The PBO advice also said about 10% of estimated users would be from abroad.
Shoebridge said he believed tourist operators would welcome any increase in visitors, even from people who visit in order to smoke pot.
“I think having some people come here, to chill out in a legal market that’s well-regulated, and have yet another reason to spend their money in Australia, is only a good thing,” he said.
As for concerns that more Australians would start using the drug if it was legal, Shoebridge said it wasn’t a major risk.
“The modeling says it would move from about 10% of the population to 14%, but a significant part of that would be from tourists,” he said.
“So the domestic increase in consumption in Australia is very, very modest.”
Senator Shoebridge may be excited buy the lack of rational opposition. but has he factored in dealing with the irrational type?
excited by
buyI’d reckon he’s aware of that.
After all look at what SSM dragged out of the woodwork. Now with The Voice not only are the cockroaches coming out of the woodwork but the nematodes are rising out of the depths of Mother Earth.
And it only takes someone to fart in church and the LNP and Murdoch media are screaming from the rooftops. Moreso if that someone is Labor. 😉
Let’s hope this gets through.
It should ween us off the corrupting US influence that initially plagued Howard’s tenure as PM and still hangs over our Society
Meanwhile in the US, as of January 2023, the Marijuana Policy Project reports that 31 states and the District of Columbia have decriminalized low-level marijuana possession offenses,
Having another read of this, there appears to be a “Sydney Tax” on the stuff at the moment.
“…which is currently estimated at $13.40 per gram…” at 28.35g/oz = say $380 an ounce.
I have heard “on the street” that up in the New England Region it goes for $259 – 350/oz. 😉
A great initiative
Might give Limited News something else to obsess about besides Harry & the Missus 7 The Kardashawatzitz.

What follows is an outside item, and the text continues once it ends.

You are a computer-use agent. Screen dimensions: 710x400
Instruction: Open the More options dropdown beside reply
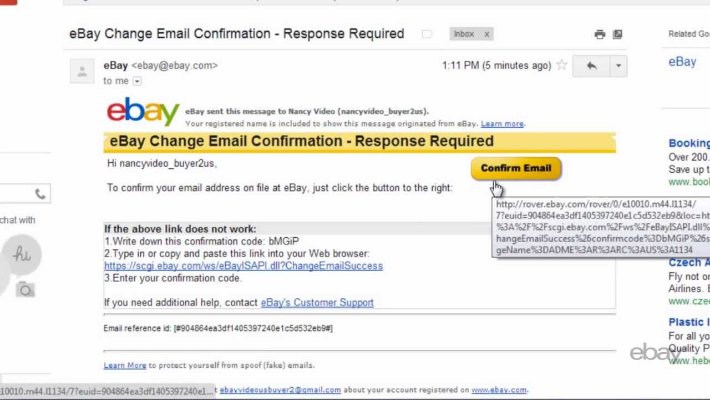pos(618,66)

Great idea..so with implementation what are the ‘businesses’ reliant on illegal weed to do?
Bikie gangs and others may choose to protect their business model..
Thieving crops of weed may be more effective than growing in vacant houses ..
I can’t imagine it would be any more profitable than any other kind of theft, once the product is commoditised.
Nicking the stuff is probably too much work. If it wasn’t they’d already be purloining all the legal opium poppies grown in Tassie and Victoria. With it legal, and taxed, there will be two possible markets. Black market, untaxed weed could be sold cheaper than the legal stuff, just as happens now with tobacco. This will be a lower margin operation than current illegal growing.
Alternatively get out of weed altogether. More profit in meth, coke, and smack so concentrate on those, in which such organisations already have a pretty firm foothold anyway. I suspect this is the more likely.
Which will then give the “anti-drugs” groups more ammunition. “See legal weed lead to increased amounts of all these other drugs. Time to ban it again”.
What is actually needed is an even wider generalised decriminalisation of recreational chemicals, along the Portuguese model. Otherwise I fear there may be the dreaded “unintended consequences”.